PROBLEM DETAILS: When copying the data, keep every line exactly the same.

START INPUT DATA

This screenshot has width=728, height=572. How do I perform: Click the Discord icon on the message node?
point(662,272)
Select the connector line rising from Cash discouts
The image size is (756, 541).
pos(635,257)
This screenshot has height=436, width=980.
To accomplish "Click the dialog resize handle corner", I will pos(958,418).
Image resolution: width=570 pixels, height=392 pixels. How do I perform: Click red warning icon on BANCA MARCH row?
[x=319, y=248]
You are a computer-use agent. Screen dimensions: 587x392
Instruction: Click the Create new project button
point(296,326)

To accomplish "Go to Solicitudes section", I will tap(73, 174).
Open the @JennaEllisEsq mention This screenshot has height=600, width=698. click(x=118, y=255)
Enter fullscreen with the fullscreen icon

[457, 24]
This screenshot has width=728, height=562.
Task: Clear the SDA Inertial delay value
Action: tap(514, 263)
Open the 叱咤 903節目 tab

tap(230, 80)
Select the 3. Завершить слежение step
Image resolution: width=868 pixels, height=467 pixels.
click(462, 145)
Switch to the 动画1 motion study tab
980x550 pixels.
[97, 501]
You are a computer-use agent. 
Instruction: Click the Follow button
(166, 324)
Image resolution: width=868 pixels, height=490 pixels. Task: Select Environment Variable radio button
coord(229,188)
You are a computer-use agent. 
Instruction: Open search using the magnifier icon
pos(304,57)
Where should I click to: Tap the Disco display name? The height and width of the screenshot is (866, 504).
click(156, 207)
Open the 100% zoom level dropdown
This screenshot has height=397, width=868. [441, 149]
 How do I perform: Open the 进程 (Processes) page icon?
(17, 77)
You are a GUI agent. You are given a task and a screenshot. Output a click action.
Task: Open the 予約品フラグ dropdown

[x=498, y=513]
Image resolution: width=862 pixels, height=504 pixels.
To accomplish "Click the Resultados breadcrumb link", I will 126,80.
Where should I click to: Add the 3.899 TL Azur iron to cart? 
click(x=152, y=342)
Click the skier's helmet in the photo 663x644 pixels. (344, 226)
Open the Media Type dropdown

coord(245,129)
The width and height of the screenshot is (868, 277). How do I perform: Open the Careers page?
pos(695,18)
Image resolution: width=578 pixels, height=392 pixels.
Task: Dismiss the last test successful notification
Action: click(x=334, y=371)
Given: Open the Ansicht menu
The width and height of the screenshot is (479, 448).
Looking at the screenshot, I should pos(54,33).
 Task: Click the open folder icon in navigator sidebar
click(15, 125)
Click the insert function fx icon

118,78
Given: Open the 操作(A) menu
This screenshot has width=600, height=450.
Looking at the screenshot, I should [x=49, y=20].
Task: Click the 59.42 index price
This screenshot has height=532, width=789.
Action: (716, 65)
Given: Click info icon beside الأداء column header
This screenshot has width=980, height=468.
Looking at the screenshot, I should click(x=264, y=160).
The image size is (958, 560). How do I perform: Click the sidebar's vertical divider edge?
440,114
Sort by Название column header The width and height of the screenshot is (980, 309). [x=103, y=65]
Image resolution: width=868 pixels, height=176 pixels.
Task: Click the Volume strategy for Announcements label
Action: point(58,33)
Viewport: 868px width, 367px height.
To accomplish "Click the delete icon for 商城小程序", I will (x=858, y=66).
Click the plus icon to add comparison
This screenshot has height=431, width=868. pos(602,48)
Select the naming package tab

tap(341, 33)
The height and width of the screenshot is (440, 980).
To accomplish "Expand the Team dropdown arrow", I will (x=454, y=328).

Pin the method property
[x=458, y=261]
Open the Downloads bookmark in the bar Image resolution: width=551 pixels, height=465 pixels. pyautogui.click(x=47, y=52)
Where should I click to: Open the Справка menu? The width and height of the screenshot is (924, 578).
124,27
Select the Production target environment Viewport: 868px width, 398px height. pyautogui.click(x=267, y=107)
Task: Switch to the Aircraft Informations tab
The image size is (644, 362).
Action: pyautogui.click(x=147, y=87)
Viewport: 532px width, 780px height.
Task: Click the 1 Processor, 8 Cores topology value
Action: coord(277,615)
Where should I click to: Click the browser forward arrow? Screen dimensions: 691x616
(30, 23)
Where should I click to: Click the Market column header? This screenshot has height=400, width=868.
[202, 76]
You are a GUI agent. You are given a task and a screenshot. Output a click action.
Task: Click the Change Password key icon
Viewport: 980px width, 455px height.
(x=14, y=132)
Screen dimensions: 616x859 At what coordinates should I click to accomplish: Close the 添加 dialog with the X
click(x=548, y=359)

END INPUT DATA

TASK RESPONSE:
This screenshot has width=728, height=572. How do I perform: Click the Discord icon on the message node?
point(662,272)
Select the connector line rising from Cash discouts
The image size is (756, 541).
pos(635,257)
This screenshot has height=436, width=980.
To accomplish "Click the dialog resize handle corner", I will pos(958,418).
Image resolution: width=570 pixels, height=392 pixels. How do I perform: Click red warning icon on BANCA MARCH row?
[x=319, y=248]
You are a computer-use agent. Screen dimensions: 587x392
Instruction: Click the Create new project button
point(296,326)

To accomplish "Go to Solicitudes section", I will tap(73, 174).
Open the @JennaEllisEsq mention This screenshot has height=600, width=698. click(x=118, y=255)
Enter fullscreen with the fullscreen icon

[457, 24]
This screenshot has width=728, height=562.
Task: Clear the SDA Inertial delay value
Action: tap(514, 263)
Open the 叱咤 903節目 tab

tap(230, 80)
Select the 3. Завершить слежение step
Image resolution: width=868 pixels, height=467 pixels.
click(462, 145)
Switch to the 动画1 motion study tab
980x550 pixels.
[97, 501]
You are a computer-use agent. 
Instruction: Click the Follow button
(166, 324)
Image resolution: width=868 pixels, height=490 pixels. Task: Select Environment Variable radio button
coord(229,188)
You are a computer-use agent. 
Instruction: Open search using the magnifier icon
pos(304,57)
Where should I click to: Tap the Disco display name? The height and width of the screenshot is (866, 504).
click(156, 207)
Open the 100% zoom level dropdown
This screenshot has height=397, width=868. [441, 149]
 How do I perform: Open the 进程 (Processes) page icon?
(17, 77)
You are a GUI agent. You are given a task and a screenshot. Output a click action.
Task: Open the 予約品フラグ dropdown

[x=498, y=513]
Image resolution: width=862 pixels, height=504 pixels.
To accomplish "Click the Resultados breadcrumb link", I will 126,80.
Where should I click to: Add the 3.899 TL Azur iron to cart? 
click(x=152, y=342)
Click the skier's helmet in the photo 663x644 pixels. (344, 226)
Open the Media Type dropdown

coord(245,129)
The width and height of the screenshot is (868, 277). How do I perform: Open the Careers page?
pos(695,18)
Image resolution: width=578 pixels, height=392 pixels.
Task: Dismiss the last test successful notification
Action: click(x=334, y=371)
Given: Open the Ansicht menu
The width and height of the screenshot is (479, 448).
Looking at the screenshot, I should pos(54,33).
 Task: Click the open folder icon in navigator sidebar
click(15, 125)
Click the insert function fx icon

118,78
Given: Open the 操作(A) menu
This screenshot has width=600, height=450.
Looking at the screenshot, I should [x=49, y=20].
Task: Click the 59.42 index price
This screenshot has height=532, width=789.
Action: (716, 65)
Given: Click info icon beside الأداء column header
This screenshot has width=980, height=468.
Looking at the screenshot, I should click(x=264, y=160).
The image size is (958, 560). How do I perform: Click the sidebar's vertical divider edge?
440,114
Sort by Название column header The width and height of the screenshot is (980, 309). [x=103, y=65]
Image resolution: width=868 pixels, height=176 pixels.
Task: Click the Volume strategy for Announcements label
Action: point(58,33)
Viewport: 868px width, 367px height.
To accomplish "Click the delete icon for 商城小程序", I will (x=858, y=66).
Click the plus icon to add comparison
This screenshot has height=431, width=868. pos(602,48)
Select the naming package tab

tap(341, 33)
The height and width of the screenshot is (440, 980).
To accomplish "Expand the Team dropdown arrow", I will (x=454, y=328).

Pin the method property
[x=458, y=261]
Open the Downloads bookmark in the bar Image resolution: width=551 pixels, height=465 pixels. pyautogui.click(x=47, y=52)
Where should I click to: Open the Справка menu? The width and height of the screenshot is (924, 578).
124,27
Select the Production target environment Viewport: 868px width, 398px height. pyautogui.click(x=267, y=107)
Task: Switch to the Aircraft Informations tab
The image size is (644, 362).
Action: pyautogui.click(x=147, y=87)
Viewport: 532px width, 780px height.
Task: Click the 1 Processor, 8 Cores topology value
Action: coord(277,615)
Where should I click to: Click the browser forward arrow? Screen dimensions: 691x616
(30, 23)
Where should I click to: Click the Market column header? This screenshot has height=400, width=868.
[202, 76]
You are a GUI agent. You are given a task and a screenshot. Output a click action.
Task: Click the Change Password key icon
Viewport: 980px width, 455px height.
(x=14, y=132)
Screen dimensions: 616x859 At what coordinates should I click to accomplish: Close the 添加 dialog with the X
click(x=548, y=359)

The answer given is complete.